Try it: Which lines of the data contain the string "nhân"? Show each of them.

Exercise materials:
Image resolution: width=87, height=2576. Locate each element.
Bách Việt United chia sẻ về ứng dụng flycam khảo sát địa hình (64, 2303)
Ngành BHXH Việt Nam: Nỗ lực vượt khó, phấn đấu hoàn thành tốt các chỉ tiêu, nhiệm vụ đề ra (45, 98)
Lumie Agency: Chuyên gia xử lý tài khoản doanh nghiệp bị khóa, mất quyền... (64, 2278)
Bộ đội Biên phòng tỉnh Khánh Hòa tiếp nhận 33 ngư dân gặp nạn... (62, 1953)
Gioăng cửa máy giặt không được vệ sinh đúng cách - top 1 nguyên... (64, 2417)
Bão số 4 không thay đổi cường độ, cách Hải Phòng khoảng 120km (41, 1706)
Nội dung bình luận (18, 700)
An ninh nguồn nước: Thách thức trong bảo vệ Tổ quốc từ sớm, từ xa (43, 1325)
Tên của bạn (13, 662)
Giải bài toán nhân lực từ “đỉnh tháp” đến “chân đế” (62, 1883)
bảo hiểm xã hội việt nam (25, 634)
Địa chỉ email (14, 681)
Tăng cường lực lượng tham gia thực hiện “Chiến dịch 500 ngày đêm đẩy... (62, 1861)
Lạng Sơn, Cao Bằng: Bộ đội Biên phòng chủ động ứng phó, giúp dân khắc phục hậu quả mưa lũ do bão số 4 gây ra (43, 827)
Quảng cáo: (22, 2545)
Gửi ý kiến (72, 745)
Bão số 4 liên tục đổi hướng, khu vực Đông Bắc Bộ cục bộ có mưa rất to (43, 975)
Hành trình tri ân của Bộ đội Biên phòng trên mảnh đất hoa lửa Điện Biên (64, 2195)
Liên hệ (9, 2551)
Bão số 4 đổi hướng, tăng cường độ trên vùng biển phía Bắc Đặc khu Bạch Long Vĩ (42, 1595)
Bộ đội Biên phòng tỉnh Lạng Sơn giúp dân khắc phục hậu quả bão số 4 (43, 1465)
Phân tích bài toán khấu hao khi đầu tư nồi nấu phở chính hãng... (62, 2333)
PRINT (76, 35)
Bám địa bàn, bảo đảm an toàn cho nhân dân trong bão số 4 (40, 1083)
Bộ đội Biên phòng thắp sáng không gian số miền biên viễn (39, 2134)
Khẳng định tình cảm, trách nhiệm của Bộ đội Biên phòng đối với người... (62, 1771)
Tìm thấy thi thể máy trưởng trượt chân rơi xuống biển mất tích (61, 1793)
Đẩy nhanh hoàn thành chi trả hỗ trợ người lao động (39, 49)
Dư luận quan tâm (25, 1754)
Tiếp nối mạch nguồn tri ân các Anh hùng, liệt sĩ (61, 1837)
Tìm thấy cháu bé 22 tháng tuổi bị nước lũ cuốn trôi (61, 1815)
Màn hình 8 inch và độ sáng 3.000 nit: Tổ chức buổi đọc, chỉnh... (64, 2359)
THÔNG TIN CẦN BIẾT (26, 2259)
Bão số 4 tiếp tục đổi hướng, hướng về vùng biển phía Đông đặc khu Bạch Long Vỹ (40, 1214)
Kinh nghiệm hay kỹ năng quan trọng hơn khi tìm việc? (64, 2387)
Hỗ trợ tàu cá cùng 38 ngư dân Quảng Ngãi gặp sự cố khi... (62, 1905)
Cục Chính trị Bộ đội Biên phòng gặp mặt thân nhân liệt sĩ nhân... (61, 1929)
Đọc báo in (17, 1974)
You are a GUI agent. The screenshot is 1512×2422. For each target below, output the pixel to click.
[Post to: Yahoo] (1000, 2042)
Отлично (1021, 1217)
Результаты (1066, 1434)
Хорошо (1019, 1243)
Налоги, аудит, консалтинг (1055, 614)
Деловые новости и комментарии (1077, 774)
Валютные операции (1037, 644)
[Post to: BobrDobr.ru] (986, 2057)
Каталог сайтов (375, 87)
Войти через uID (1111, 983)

Response for this exercise:
Giải bài toán nhân lực từ “đỉnh tháp” đến “chân đế” (62, 1883)
Bám địa bàn, bảo đảm an toàn cho nhân dân trong bão số 4 (40, 1083)
Cục Chính trị Bộ đội Biên phòng gặp mặt thân nhân liệt sĩ nhân... (61, 1929)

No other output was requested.